## Your goal
Nothing should appear in the answer except the lines from the one containing "The width and height of the screenshot is (795, 1512)." through the end of the records below, written out exactly.

## Provided information
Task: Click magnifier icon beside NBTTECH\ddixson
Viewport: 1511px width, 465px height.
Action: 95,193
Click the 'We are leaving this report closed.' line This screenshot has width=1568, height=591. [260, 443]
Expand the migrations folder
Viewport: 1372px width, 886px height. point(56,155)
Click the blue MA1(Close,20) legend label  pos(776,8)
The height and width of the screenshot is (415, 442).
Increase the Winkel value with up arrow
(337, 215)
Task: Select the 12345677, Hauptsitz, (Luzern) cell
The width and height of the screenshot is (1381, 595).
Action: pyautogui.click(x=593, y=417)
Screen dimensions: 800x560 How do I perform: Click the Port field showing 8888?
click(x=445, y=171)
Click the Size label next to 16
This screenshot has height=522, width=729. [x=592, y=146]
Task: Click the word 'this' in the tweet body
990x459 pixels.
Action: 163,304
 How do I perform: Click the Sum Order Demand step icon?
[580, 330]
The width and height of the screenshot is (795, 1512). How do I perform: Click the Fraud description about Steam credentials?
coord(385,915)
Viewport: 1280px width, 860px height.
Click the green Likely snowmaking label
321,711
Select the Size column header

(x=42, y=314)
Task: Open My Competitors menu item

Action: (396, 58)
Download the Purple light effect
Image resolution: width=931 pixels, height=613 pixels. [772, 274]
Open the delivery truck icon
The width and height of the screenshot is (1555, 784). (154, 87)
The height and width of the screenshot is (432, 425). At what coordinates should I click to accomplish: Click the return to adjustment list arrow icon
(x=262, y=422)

## Exercise result
The width and height of the screenshot is (795, 1512). How do I perform: Click the Fraud description about Steam credentials?
coord(385,915)
Viewport: 1280px width, 860px height.
Click the green Likely snowmaking label
321,711
Select the Size column header

(x=42, y=314)
Task: Open My Competitors menu item

Action: (396, 58)
Download the Purple light effect
Image resolution: width=931 pixels, height=613 pixels. [772, 274]
Open the delivery truck icon
The width and height of the screenshot is (1555, 784). (154, 87)
The height and width of the screenshot is (432, 425). At what coordinates should I click to accomplish: Click the return to adjustment list arrow icon
(x=262, y=422)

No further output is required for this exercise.